### YOUR ASSIGNMENT
Where in the records does the word "Toggle" appear? Copy each line that holds it.

[SUPPLIED RECORDS — start]

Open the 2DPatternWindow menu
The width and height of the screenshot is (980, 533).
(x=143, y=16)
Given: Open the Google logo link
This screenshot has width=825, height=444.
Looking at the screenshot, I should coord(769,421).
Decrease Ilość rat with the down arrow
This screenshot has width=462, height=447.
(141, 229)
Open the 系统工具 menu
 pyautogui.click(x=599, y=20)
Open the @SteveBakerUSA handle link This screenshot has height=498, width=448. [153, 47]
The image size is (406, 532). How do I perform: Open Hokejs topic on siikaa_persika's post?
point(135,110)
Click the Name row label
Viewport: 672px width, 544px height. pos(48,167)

[SUPPLIED RECORDS — finish]
[SUPPLIED RECORDS — start]

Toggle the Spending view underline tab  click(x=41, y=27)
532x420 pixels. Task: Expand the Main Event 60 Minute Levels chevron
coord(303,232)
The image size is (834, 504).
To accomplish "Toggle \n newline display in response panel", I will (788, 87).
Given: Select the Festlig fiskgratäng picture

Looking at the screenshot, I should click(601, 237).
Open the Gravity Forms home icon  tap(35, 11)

[SUPPLIED RECORDS — finish]
[SUPPLIED RECORDS — start]

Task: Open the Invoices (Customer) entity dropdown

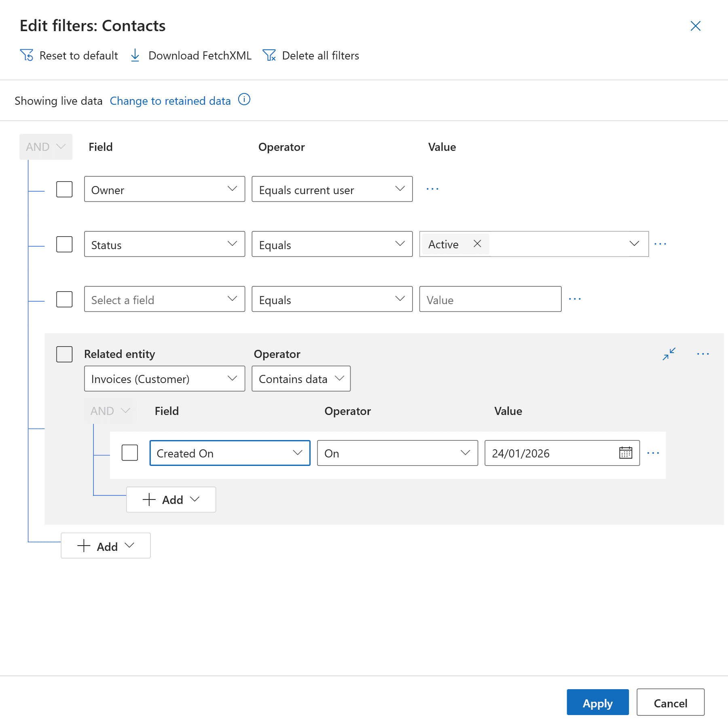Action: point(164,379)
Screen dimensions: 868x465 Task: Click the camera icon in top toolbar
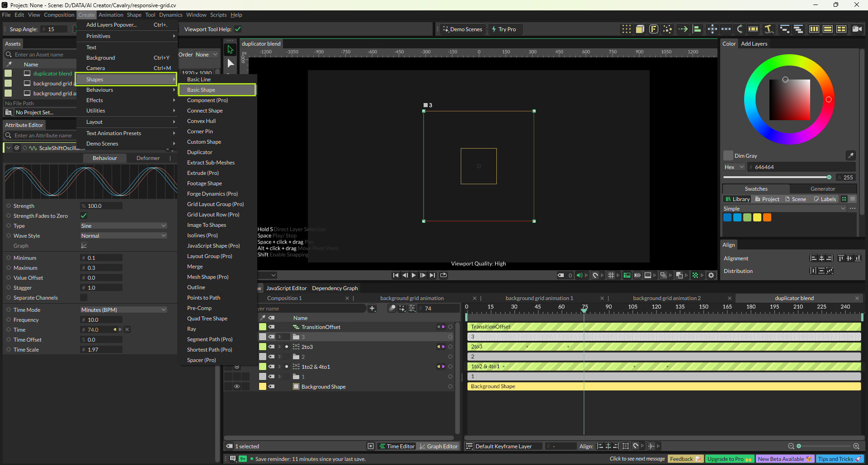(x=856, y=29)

[SUPPLIED RECORDS — finish]

### SOLVED EXERCISE
Toggle the Spending view underline tab  click(x=41, y=27)
To accomplish "Toggle \n newline display in response panel", I will (788, 87).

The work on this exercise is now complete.